Return the data exactly, apart from leaving out the pictures.

=== Extracted information ===

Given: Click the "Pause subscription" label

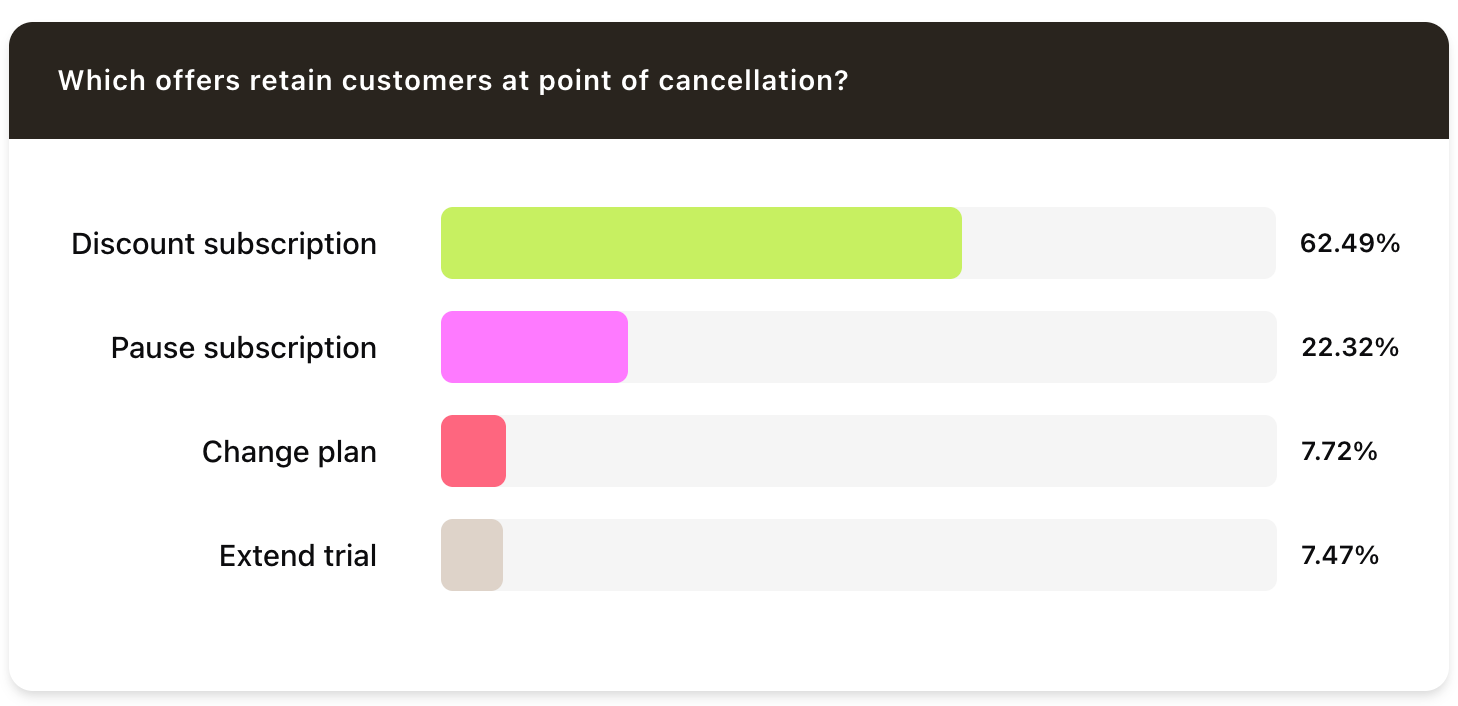Looking at the screenshot, I should coord(244,348).
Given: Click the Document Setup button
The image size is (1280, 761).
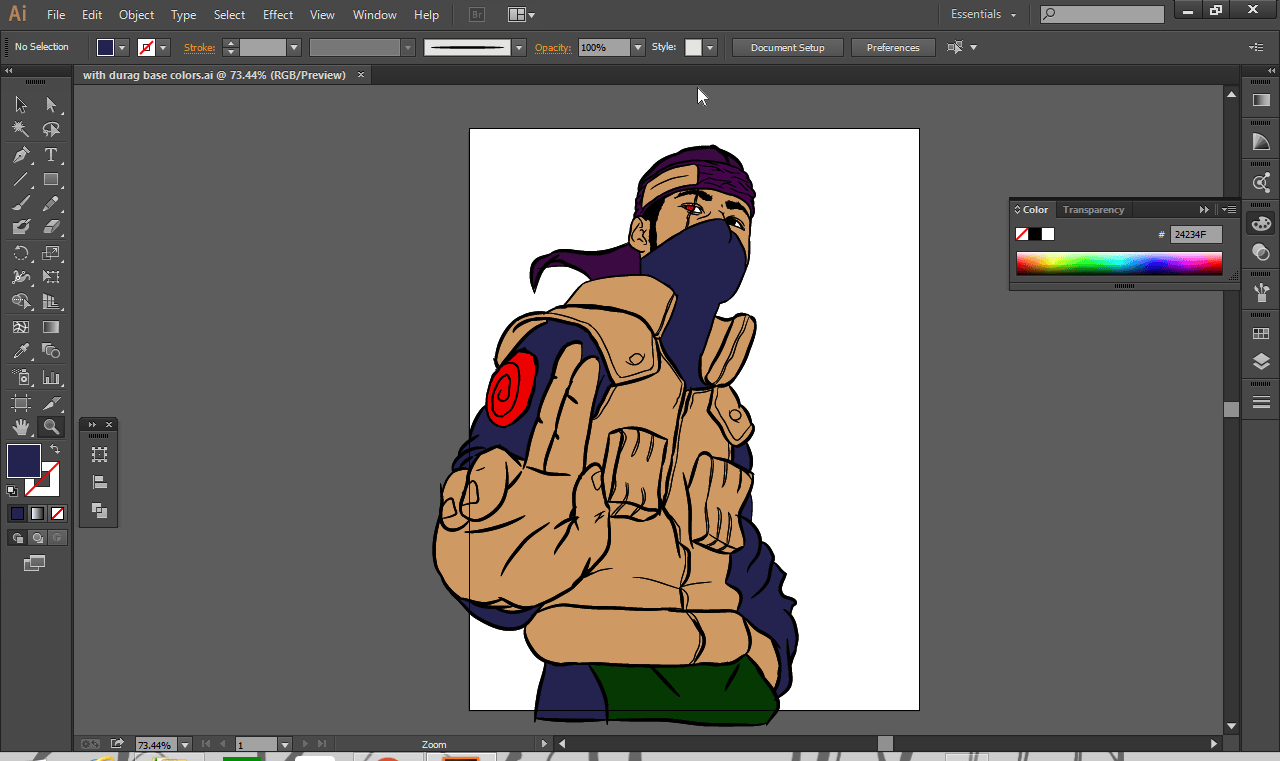Looking at the screenshot, I should pyautogui.click(x=788, y=48).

===

**Answer below**
Given: Click the "Pause subscription" label

Looking at the screenshot, I should coord(244,348).
Given: Click the Document Setup button
The image size is (1280, 761).
Looking at the screenshot, I should pyautogui.click(x=788, y=48).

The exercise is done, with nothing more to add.